Frankly, I'm wondering when the Unesco will stop thinking in terms of "ethics" (whose ethics, BTW?!) and start considering there are RIGHTS, which are binding governments, including when people exercise them on the Internet.... Unesco started this 15 years ago, and apparently they haven't understood yet!!
Best,
Meryem Marzouki

Le 5 nov. 2011 à 10:59, KovenRonald at aol.com<mailto:KovenRonald at aol.com> a écrit :

In a message dated 11/5/11 5:33:42 PM, wolfgang.kleinwaechter at medienkomm.uni-halle.de<mailto:wolfgang.kleinwaechter at medienkomm.uni-halle.de> writes:



FYI

Who knows whether the document was adopted as proposed?

http://unesdoc.unesco.org/images/0021/002126/212696e.pdf

wolfgang
_________


Dear Wofgang --

It was not adopted as proposed.

The United States in particular objected. There was a long and rather acrimonious debate, with the sides divided along predictable lines. Germany and Denmark proposed alternate concluding language simply putting things off, but that was not acceptable to the US.

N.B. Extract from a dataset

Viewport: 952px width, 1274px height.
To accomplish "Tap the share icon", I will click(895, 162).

Finally, a consensus was reached in the Communciation Program Commission, after an extra nite session on Tuesday and a an informal early morning negotiating session on Wednesday.

It reads:

"Invites the Director General at the 189th session of the Executive Board [in about 6 months] to suggest possible ways that the Organization could address issues of ethical dimensions of the information society."

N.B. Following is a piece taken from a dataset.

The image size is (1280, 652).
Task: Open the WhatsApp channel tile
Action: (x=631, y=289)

In other words an ethics code mandated intergovernmentally is not on the cards.

The resolution must still be adopted by the UNESCO General Conference plenary in several days, but that shouldn't be a proble since the commission contains representatives of all the meber states.

The Secretariat seems likely to to suggest extended discussion of the issues in a revived Infoethics forum. UNESCO used to organize annual Infoethics conferences, but gave it up several years ago. The Secretariat has already successfully gotten agreement of member states in the Commission to revive those meetings.